Mohs Micrographic Surgery is an advanced removal technique commonly used for treating complex skin cancers. Fellowship-trained Charlotte Mohs surgeon, Dr. Gilly Munavalli performs this highly specialized procedure, serving simultaneously as dermatologic surgeon, pathologist & reconstructive surgeon. Dr. Munavalli completed his Mohs Micrographic Surgery fellowship at The University of California San Francisco, a program approved by the American College of Mohs Micrographic Surgery and Cutaneous Oncology (ACMS). Mohs Surgery is performed in our Charlotte office location on an outpatient basis, under local anesthesia. Below you will find helpful information regarding your Mohs surgery, FAQs and more.
What is Mohs surgery? Why did my doctor recommend Mohs surgery?
In 1938, University of Wisconsin surgeon Dr. Frederic Mohs (rhymes with nose) first introduced his more sophisticated & effective technique for skin cancer removal, now referred to as Mohs Micrographic Surgery. The technique has been refined since its inception – gaining recognition for both its high cure rates and lowered risk of complications & disfiguring scars. Today, Mohs Micrographic Surgery is widely-accepted across the globe as the gold standard in complex skin cancer removal; cure rates reach as high as 99% for Basal Cell Carcinomas and 95% for Squamous Cell Carcinomas and skin cancers previously treated with another method.
Am I a good candidate for Mohs surgery?
Mohs Micrographic Surgery is indicated for biopsy-proven skin cancers that are large, fast-growing, ill-defined, recurrent or located in areas of the body where recurrences are likely and/or when preservation of tissue is especially important (i.e. nose, eyelids, ears, lips, scalp, hands). Since all skin cancers do not require Mohs surgery, referral for this procedure from a dermatologist or other physician is usually required by health insurance coverage. Mohs surgery may also be used for treating certain aggressive types of skin cancers or in immunosuppressed patients.
How long will Mohs surgery take?
It depends. Mohs surgery is a very precise form of skin cancer removal and the full process takes some time.

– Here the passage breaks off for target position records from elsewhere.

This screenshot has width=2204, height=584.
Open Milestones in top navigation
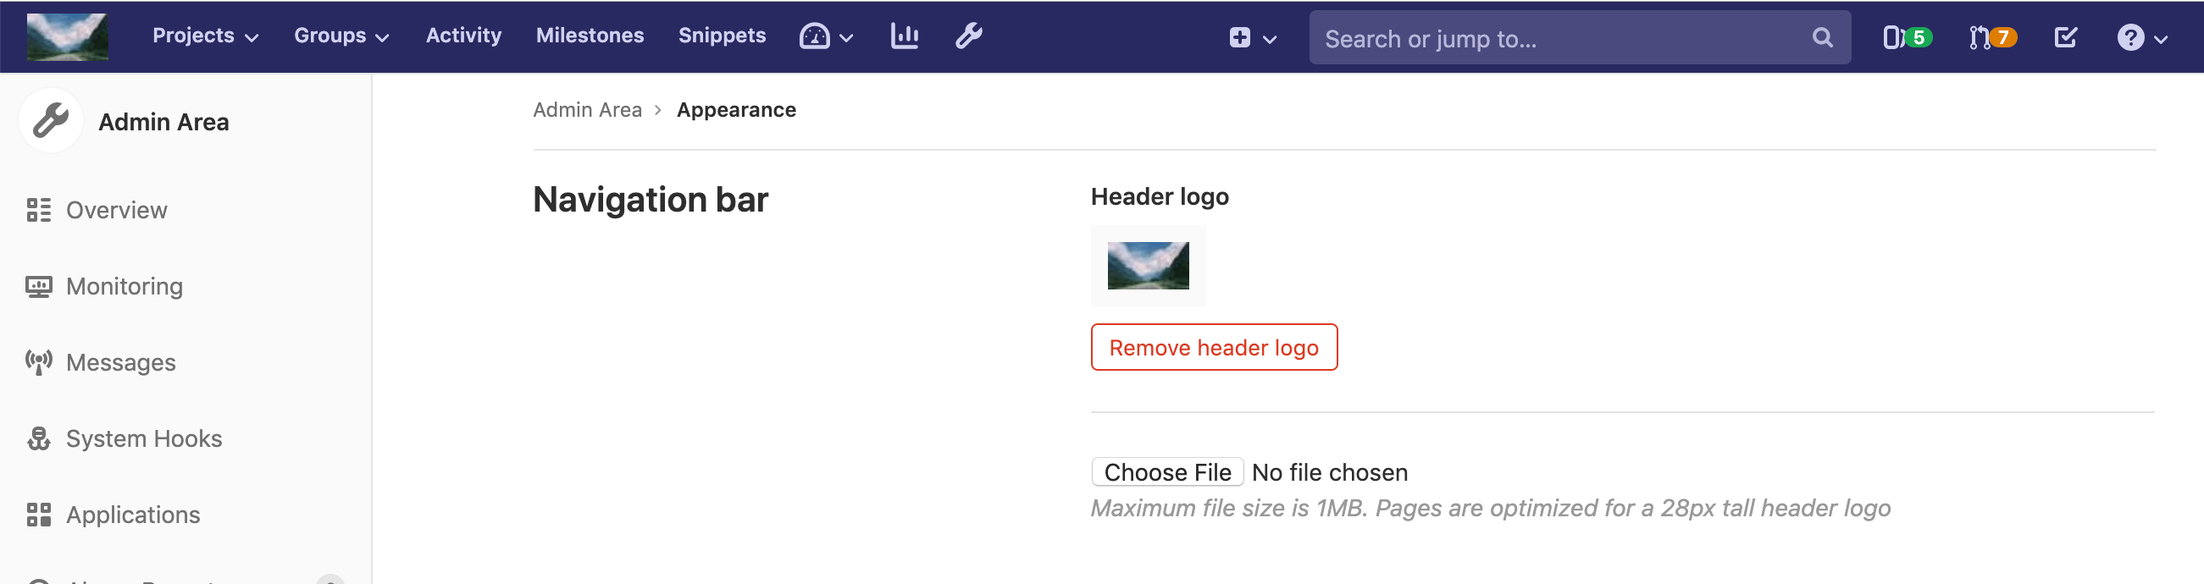(590, 36)
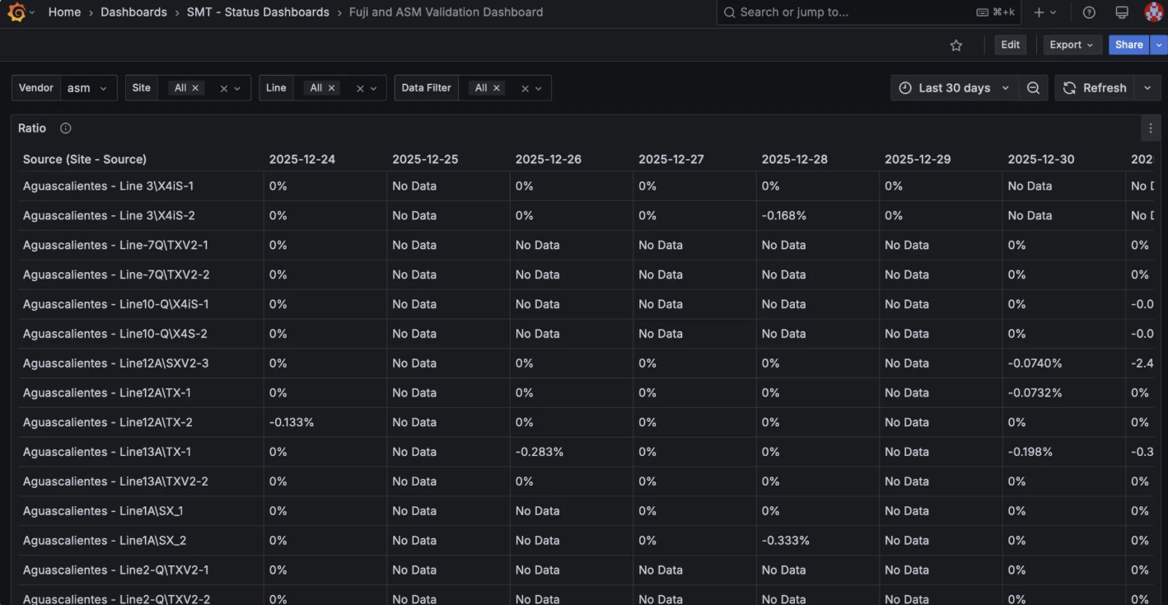
Task: Click the Edit button
Action: [1010, 45]
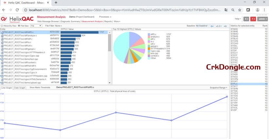Select the Hierarchy View radio button

point(2,25)
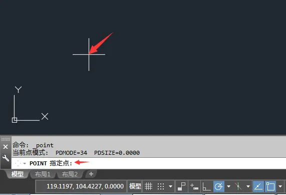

We advise our patients to plan to stay with us for the majority of the day. Please do not schedule unrelated appointments or make other plans on your scheduled surgery day as it will be impossible to predict the exact length of time you will be here.
How does Mohs surgery work?
The Mohs surgery skin cancer removal process is depicted step-by-step in the infographic below. After the skin cancer removal process is complete, Dr. Munavalli will discuss the options for repairing your wound. The most frequently used repairs are direct closure, skin flaps, skin grafts and second intention repairs. These repairs are almost always performed in our Charlotte office immediately following the removal process. Under rare circumstances, you may be referred to a plastic surgeon for repair.